* Task inputs
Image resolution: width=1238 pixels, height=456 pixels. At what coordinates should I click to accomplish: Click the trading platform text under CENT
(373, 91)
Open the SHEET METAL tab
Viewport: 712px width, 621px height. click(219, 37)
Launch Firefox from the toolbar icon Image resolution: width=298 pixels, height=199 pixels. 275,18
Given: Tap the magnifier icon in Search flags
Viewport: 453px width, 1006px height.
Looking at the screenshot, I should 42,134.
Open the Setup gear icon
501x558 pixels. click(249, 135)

* What you will do
Your response should consist of the data above, duplicated exactly.

* Result below
Image resolution: width=1238 pixels, height=456 pixels. At what coordinates should I click to accomplish: Click the trading platform text under CENT
(373, 91)
Open the SHEET METAL tab
Viewport: 712px width, 621px height. click(219, 37)
Launch Firefox from the toolbar icon Image resolution: width=298 pixels, height=199 pixels. 275,18
Given: Tap the magnifier icon in Search flags
Viewport: 453px width, 1006px height.
Looking at the screenshot, I should 42,134.
Open the Setup gear icon
501x558 pixels. click(249, 135)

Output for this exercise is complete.